### What is being asked
Return exactly the lines of the data below, from the one that contains "Click the Fldigi app icon in title bar" through the final line, and leave out every picture.
*** Materials provided Section Begins ***
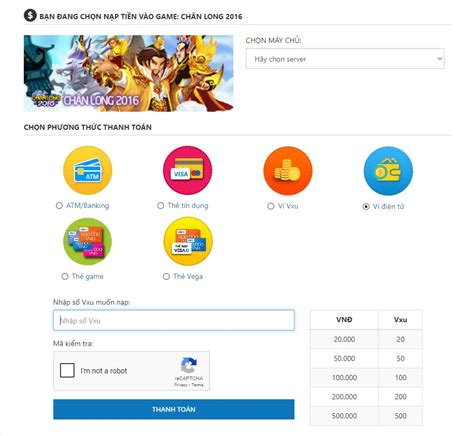The width and height of the screenshot is (474, 436).
Task: Select the Thẻ Vega radio button
Action: pos(166,277)
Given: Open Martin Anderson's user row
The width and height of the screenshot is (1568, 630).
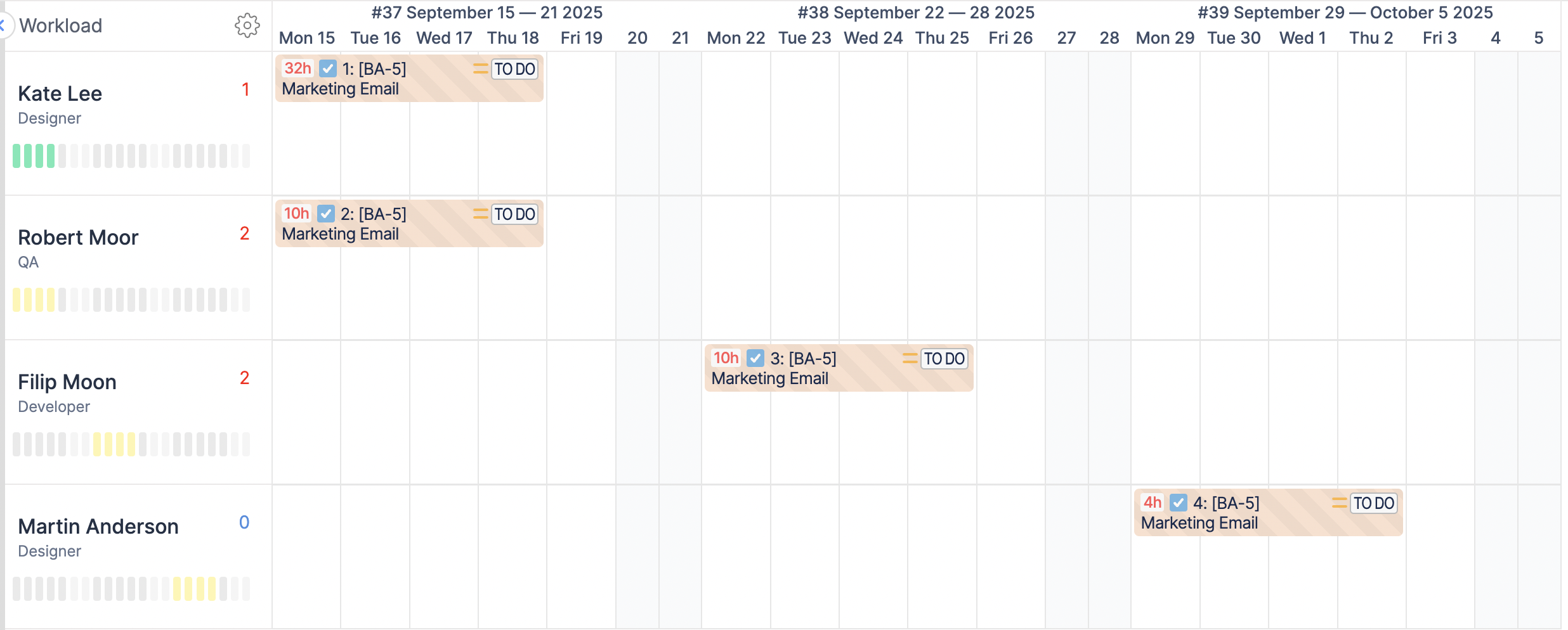Looking at the screenshot, I should pyautogui.click(x=98, y=527).
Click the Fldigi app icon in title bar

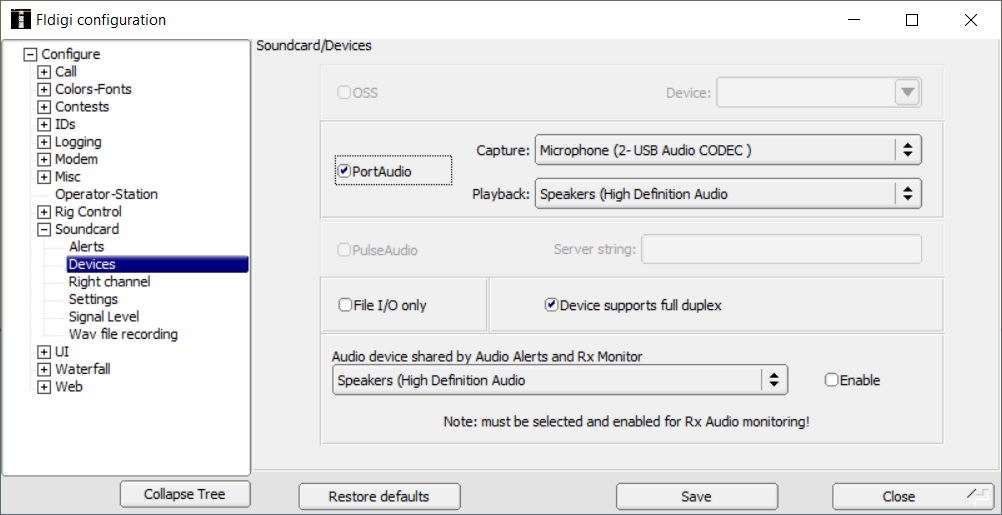pos(20,20)
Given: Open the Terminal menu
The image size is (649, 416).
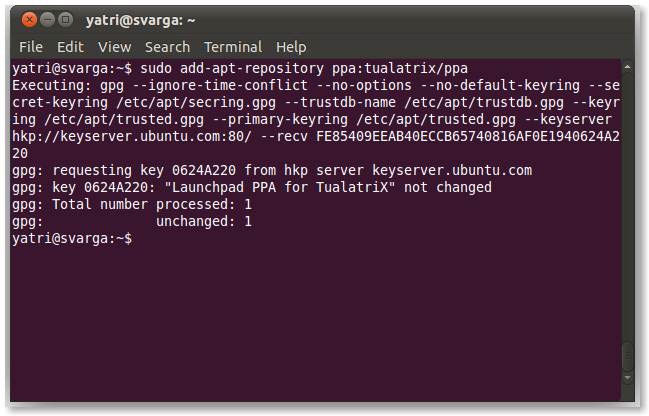Looking at the screenshot, I should pos(233,47).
*** Materials provided Section Ends ***
### Answer box
Click the Fldigi app icon in title bar

pos(20,20)
Given: Open the Terminal menu
The image size is (649, 416).
Looking at the screenshot, I should pos(233,47).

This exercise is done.